As the late Justice Thurgood Marshall noted, the common-law right to exclude has long been a fundamental tenet of real property law:
“The power to exclude has traditionally been considered one of the most treasured strands in an owner’s bundle of property rights.” Loretto v. Teleprompter Manhattan CATV Corp. (1982), 458 U.S. 419, 435, 102 S.Ct. 3164, 3176, 73 L.Ed.2d 868, 882.
Proprietors of private enterprises, such as Beulah Park, possess this right. Fletcher v. Coney Island, Inc. (1956), 165 Ohio St. 150, 59 O.O. 212, 134 N.E.2d 371. In Fletcher, this court held at paragraph one of the syllabus that:
*304“At common law, proprietors of private enterprises such as places of amusement and entertainment can admit or exclude whomsoever they please, and their common-law right continues until changed by legislative enactment.”

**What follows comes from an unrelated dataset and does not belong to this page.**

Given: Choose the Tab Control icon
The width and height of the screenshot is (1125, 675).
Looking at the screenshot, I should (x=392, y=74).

Because horse racing tracks certainly qualify as “places of amusement and entertainment,” Beulah Park possesses the common-law right to exclude whomsoever it pleases, provided the General Assembly has not abolished that right.
Contrary to appellee’s assertion, R.C. Chapter 3769 and its accompanying regulations do not abolish the common-law right of proprietors to exclude individuals from their property. Not every statute is to be read as an abrogation of the common law. “Statutes are to be read and construed in the light of and with reference to the rules and principles of the common law in force at the time of their enactment, and in giving construction to a statute the legislature will not be presumed or held, to have intended a repeal of the settled rules of the common law unless the language employed by it clearly expresses or imports such intention.” (Emphasis added.) State v. Sullivan (1909), 81 Ohio St. 79, 90 N.E. 146, paragraph three of the syllabus.

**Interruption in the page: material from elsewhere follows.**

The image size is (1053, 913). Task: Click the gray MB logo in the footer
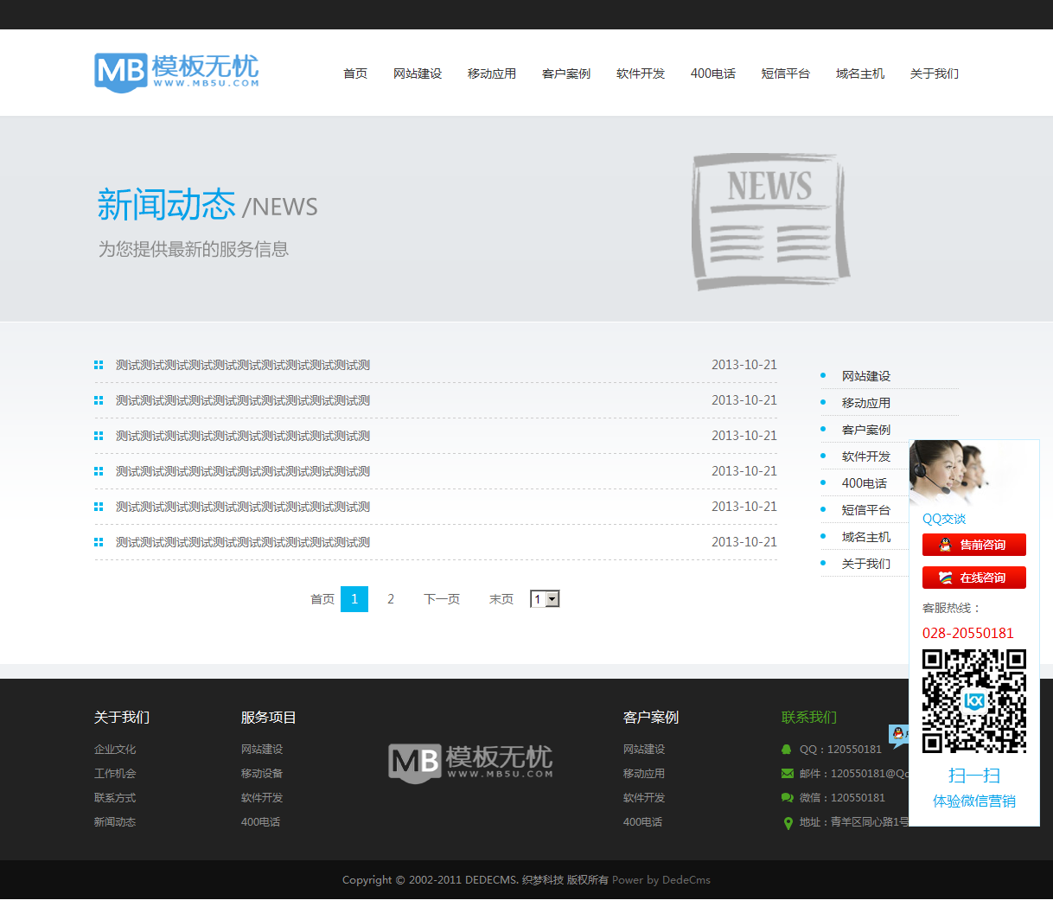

The rules and statute cited by the appellee provide a right to exclude to the racing commission and racing stewards, who are not addressed by the common law. This does not mean that racetrack owners who possessed this right at common law have lost that right due to rules and statutes providing the same right to others. R.C. Chapter 3769 and its accompanying regulations supplement the common law by providing the racing commission and stewards with a right to exclude jockey agents from a racetrack in addition to the right to exclude held by the proprietors of the track. Thus, the decision of the court of appeals is reversed.
Judgment reversed.
Moyer, C.J., Douglas, Resnick and F.E. Sweeney, JJ., concur. A.W. Sweeney and Wright, JJ., dissent.